Data shown below:

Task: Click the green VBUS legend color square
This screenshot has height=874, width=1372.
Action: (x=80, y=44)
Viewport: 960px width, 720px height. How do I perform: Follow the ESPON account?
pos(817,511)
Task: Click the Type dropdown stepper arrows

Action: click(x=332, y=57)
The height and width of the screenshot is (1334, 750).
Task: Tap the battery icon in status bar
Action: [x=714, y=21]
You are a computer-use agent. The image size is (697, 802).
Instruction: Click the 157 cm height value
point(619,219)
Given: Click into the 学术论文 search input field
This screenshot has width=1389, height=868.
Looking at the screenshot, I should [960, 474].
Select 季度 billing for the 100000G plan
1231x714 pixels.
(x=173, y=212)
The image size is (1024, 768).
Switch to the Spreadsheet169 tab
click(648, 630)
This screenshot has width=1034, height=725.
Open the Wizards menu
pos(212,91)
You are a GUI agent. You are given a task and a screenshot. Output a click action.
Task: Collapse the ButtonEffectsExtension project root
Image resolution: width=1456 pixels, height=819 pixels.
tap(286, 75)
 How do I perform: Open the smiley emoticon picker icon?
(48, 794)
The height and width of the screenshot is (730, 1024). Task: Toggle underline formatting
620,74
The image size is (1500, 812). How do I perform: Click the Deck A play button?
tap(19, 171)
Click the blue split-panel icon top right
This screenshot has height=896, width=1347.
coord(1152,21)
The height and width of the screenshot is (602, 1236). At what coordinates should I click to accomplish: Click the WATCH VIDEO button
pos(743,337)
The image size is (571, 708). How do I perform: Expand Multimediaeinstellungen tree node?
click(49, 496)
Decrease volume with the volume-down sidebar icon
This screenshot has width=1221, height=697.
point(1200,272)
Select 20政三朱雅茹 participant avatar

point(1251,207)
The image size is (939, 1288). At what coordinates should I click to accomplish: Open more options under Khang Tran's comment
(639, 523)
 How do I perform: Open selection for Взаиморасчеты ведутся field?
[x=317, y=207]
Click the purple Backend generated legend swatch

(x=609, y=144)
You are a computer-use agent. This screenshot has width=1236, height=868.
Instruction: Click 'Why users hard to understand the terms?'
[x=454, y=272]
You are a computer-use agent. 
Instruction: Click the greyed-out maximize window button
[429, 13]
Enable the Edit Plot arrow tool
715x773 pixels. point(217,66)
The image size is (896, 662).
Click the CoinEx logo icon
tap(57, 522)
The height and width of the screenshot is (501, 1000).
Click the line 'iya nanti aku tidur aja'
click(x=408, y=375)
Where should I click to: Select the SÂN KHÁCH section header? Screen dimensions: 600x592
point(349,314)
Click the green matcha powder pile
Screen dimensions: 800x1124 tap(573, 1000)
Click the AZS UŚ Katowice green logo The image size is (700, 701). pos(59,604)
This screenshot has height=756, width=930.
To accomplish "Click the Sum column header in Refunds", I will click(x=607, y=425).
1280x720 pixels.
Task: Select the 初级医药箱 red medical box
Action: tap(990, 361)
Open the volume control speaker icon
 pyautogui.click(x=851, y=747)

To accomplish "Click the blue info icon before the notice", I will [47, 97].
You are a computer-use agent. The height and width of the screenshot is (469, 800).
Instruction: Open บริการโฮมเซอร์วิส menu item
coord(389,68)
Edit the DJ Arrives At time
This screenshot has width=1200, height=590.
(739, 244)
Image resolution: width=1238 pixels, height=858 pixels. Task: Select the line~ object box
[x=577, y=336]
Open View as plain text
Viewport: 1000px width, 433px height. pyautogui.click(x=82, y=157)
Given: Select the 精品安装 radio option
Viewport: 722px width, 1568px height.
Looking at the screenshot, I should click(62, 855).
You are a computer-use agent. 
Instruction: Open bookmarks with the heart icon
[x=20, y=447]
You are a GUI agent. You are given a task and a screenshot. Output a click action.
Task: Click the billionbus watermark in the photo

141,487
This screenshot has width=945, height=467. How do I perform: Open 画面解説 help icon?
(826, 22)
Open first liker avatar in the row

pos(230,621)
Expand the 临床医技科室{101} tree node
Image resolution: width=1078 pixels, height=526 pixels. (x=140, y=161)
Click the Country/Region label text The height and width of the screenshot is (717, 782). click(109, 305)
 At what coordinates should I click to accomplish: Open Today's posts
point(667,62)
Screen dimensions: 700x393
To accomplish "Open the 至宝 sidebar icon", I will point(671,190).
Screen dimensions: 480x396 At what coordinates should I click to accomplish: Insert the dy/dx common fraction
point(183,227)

End of Data shown.

*Task to complete*.
From the records above, extract exactly and only the lines that begin at the line with "Where should I" and stop after the line with "Click the AZS".

*Solution*.
Where should I click to: Select the SÂN KHÁCH section header? Screen dimensions: 600x592
point(349,314)
Click the green matcha powder pile
Screen dimensions: 800x1124 tap(573, 1000)
Click the AZS UŚ Katowice green logo The image size is (700, 701). pos(59,604)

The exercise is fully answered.